> [What you need to do]: Transcribe all the material exactly. Leave every line as it is.

> [Dataset records]:

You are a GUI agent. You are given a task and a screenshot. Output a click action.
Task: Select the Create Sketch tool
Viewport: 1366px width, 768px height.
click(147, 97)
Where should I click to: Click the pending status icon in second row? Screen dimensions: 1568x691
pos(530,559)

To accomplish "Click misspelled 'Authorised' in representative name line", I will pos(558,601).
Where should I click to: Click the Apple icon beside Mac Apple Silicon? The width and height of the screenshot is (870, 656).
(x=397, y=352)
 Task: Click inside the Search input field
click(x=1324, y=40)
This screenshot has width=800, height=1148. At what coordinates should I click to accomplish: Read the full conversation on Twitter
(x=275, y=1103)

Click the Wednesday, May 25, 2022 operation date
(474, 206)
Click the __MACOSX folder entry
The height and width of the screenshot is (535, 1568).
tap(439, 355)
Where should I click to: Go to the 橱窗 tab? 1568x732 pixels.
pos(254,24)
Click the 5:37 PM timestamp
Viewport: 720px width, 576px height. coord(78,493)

> [Answer box]:
You are a GUI agent. You are given a task and a screenshot. Output a click action.
Task: Select the Create Sketch tool
Viewport: 1366px width, 768px height.
click(147, 97)
Where should I click to: Click the pending status icon in second row? Screen dimensions: 1568x691
pos(530,559)

To accomplish "Click misspelled 'Authorised' in representative name line", I will pos(558,601).
Where should I click to: Click the Apple icon beside Mac Apple Silicon? The width and height of the screenshot is (870, 656).
(x=397, y=352)
 Task: Click inside the Search input field
click(x=1324, y=40)
This screenshot has width=800, height=1148. At what coordinates should I click to accomplish: Read the full conversation on Twitter
(x=275, y=1103)

Click the Wednesday, May 25, 2022 operation date
(474, 206)
Click the __MACOSX folder entry
The height and width of the screenshot is (535, 1568).
tap(439, 355)
Where should I click to: Go to the 橱窗 tab? 1568x732 pixels.
pos(254,24)
Click the 5:37 PM timestamp
Viewport: 720px width, 576px height. coord(78,493)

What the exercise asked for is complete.